Friday, November 16, 2012

My Brother's Keeper III

In view of the current Israeli attack on Gaza, it has become increasingly untenable to try to cast Israel's conduct as self-defense.  (Which doesn't keep the Only President We've Got from trying, of course.)  Once again Israeli broke a ceasefire to kill a few people in Gaza, which led to retaliatory missiles aimed at Israel, which led to the Israeli assassination of a Hamas official and then to the Israeli blitzkrieg.  It needs to be stressed again that it is usually Israel that breaks the ceasefires, and that if Israeli leaders really wanted to stop missiles from Gaza, they need only to stop their own attacks.  If any further evidence were needed, it is clear that contrary to its protestations, it is Israel that doesn't want peace, except the peace of the conqueror.

I was quite surprised to see that the Washington Post had put on their front page a picture of a Palestinian father grieving for his 11-month-old baby killed by Israeli violence.  Ordinarily only Israeli suffering gets this treatment in corporate US media.  But of course, most other US coverage of the attacks on Gaza has followed the Israeli/US line.  That means lying, but what else is new?

An interesting trope emerged in comments to Glenn Greenwald's post on the subject today:
Missing is some good literature about what would happen to the Israelis if the Arabs won. What would happen to the Jewish and Christian Arab children, women and older men if the IDF is defeated? How would the Arabs treat the Israelis that are left alive? How would they divide up the country among the victorious parties? A good thought piece for a novel, and one that many people don't ever think about.

But what would happen if the people of Gaza won, and were able to rush out of Gaza and take over Israel. Would they be nicer to the Jews than the Israeils were to them?
This is a rather daring move, comparable to Obama apologists who admit that their POTUS has been something of a disappointment.  This commenter admits, at least rhetorically, that the Israelis have not been "nice" to the people of Gaza, which is pretty bold since all decent people know that the Arabs have only gotten what they deserved for wanting to drive the Jews into the sea.  We are constantly dunned with celebrations of the moral superiority of Israel not only to the Arabs but to all other nations. (The commenter also makes an interesting flipflop from "Jews" to "Israelis.")  Given what the commenter admitted, could Israelis and their American apologists really complain if a defeated Israel suffered the same treatment it has inflicted on its enemies?  If the conquering "Arabs" were no "nicer" to the defeated Israelis than the Israelis have been to the Palestinians and Lebanese, consistency would require the world (or at least the US) to marvel at the conquerors' very great indulgence and mercy, and to hail them as a moral example to the rest of the world.
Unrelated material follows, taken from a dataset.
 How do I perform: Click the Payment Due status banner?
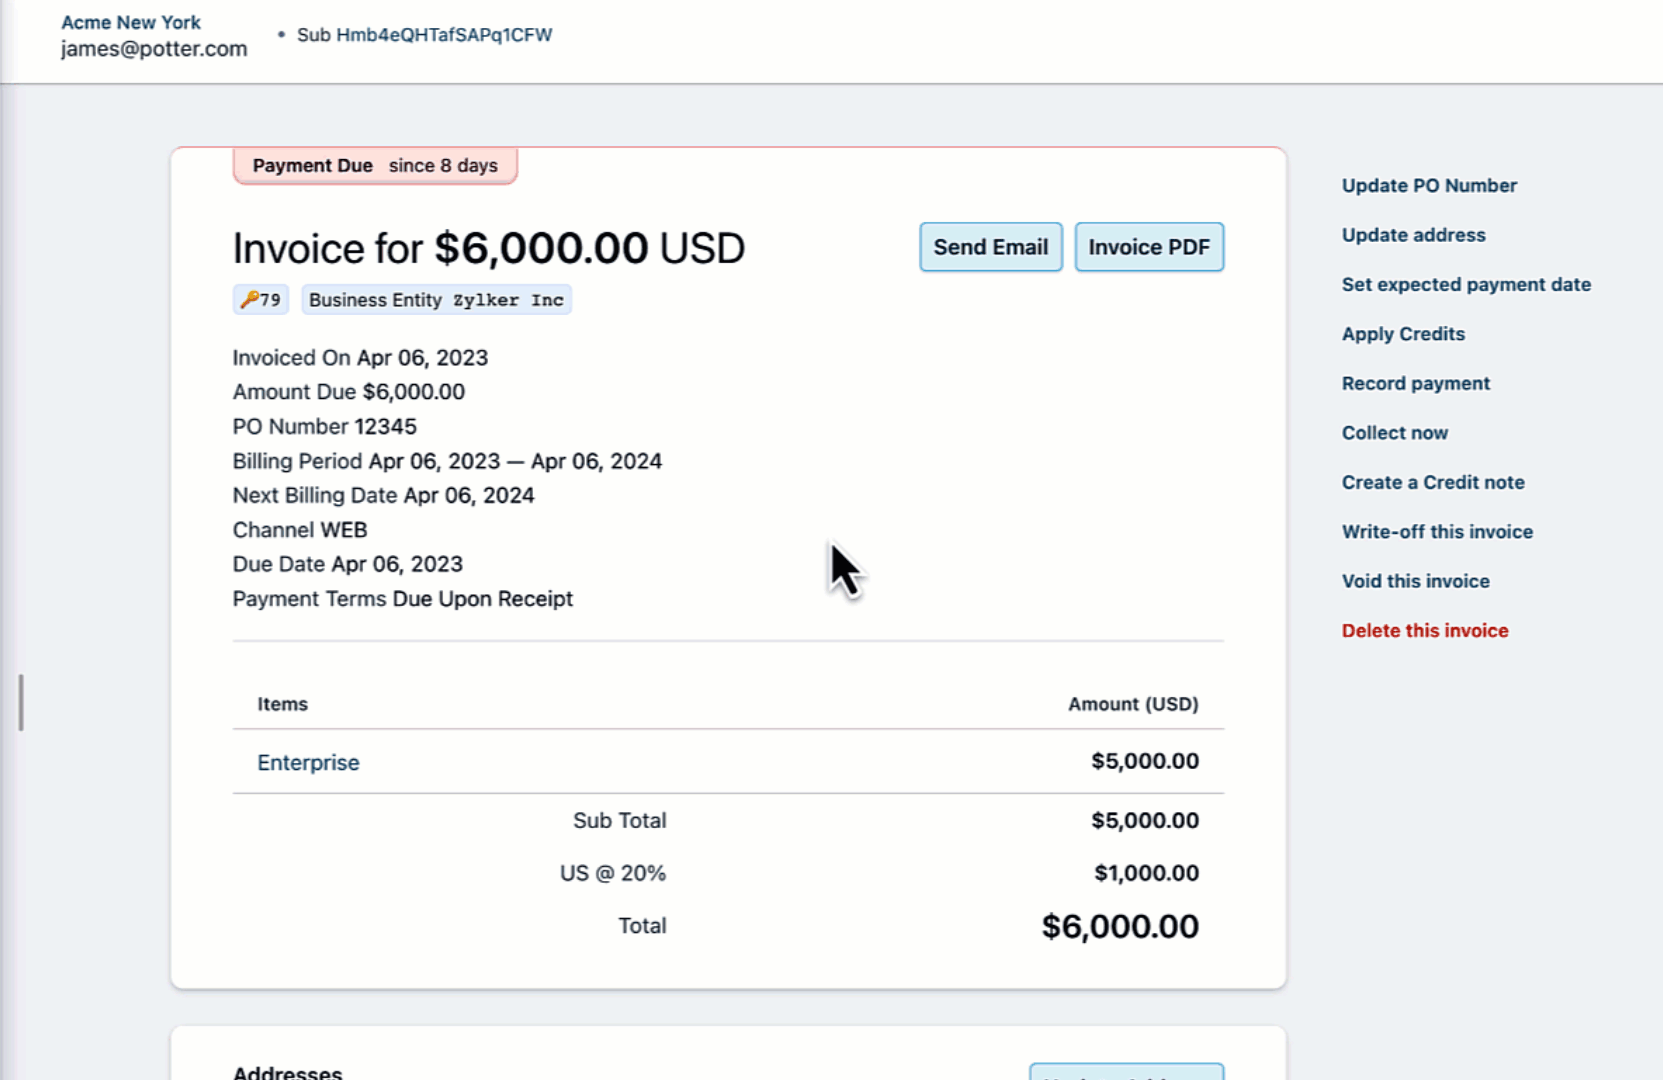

But as with Obamabots, the concession is in the service of a greater lie.  It's a breathtaking diversion, but one I've seen before, sometimes tacit, sometimes explicit.  No doubt many people in the Middle East would like to see Israel vanish into thin air, but Hamas has declared that it accepts a two-state solution on the 1967 borders.  Perhaps this declaration is as disingenuous as Israel's own claims to want peace, but it should be tested.  It won't, of course, because both the US and Israel reject it, in defiance of the international consensus. And it would not mean that the Palestinians had won and were ready to take over Israel.  (The commenter's echo of traditional anti-Semitic rhetoric is, I presume, unconscious.)  It's unlikely that Palestine would ever have the military might that Israel has, which includes a nuclear arsenal of dubious legality, nor would it receive military aid on the scale Israel receives.  Maybe what the commenter is proposing is a worthwhile thought experiment, but I don't see why.  It's really irrelevant, but I think it lurks beneath the surface of a lot of Israeli and pro-Israeli propaganda, so it's worth noticing.

What I and probably most thoughtful critics of Israel favor is not an Israeli defeat. What we favor is that Israel should stop its terrorist violence against the Palestinians and others. (A good parallel would be the US "defeat" in Vietnam, which only meant that the US had to withdraw its forces; it did not mean US surrender to the Vietnamese people, who did not then occupy Washington and take over the US government.)  The Israelis need not surrender, contrary to what the commenter and others assume. All they need to do is stop their abuse of human rights, their violation of every humane concern that arose after the obscenity of World War II and the Nazi crimes. There are more alternatives than the status quo and the obliteration of Israel.

As the political philosopher Michael Neumann wrote in his 2005 book The Case Against Israel (Counterpunch/AK Press), no one is morally required to compromise with an invasion, and "having renounced all of pre-1967 Israel, the Palestinians have already compromised enormously when they demand total withdrawal from the Occupied Territories" (146). What comparable compromise can the Israelis offer?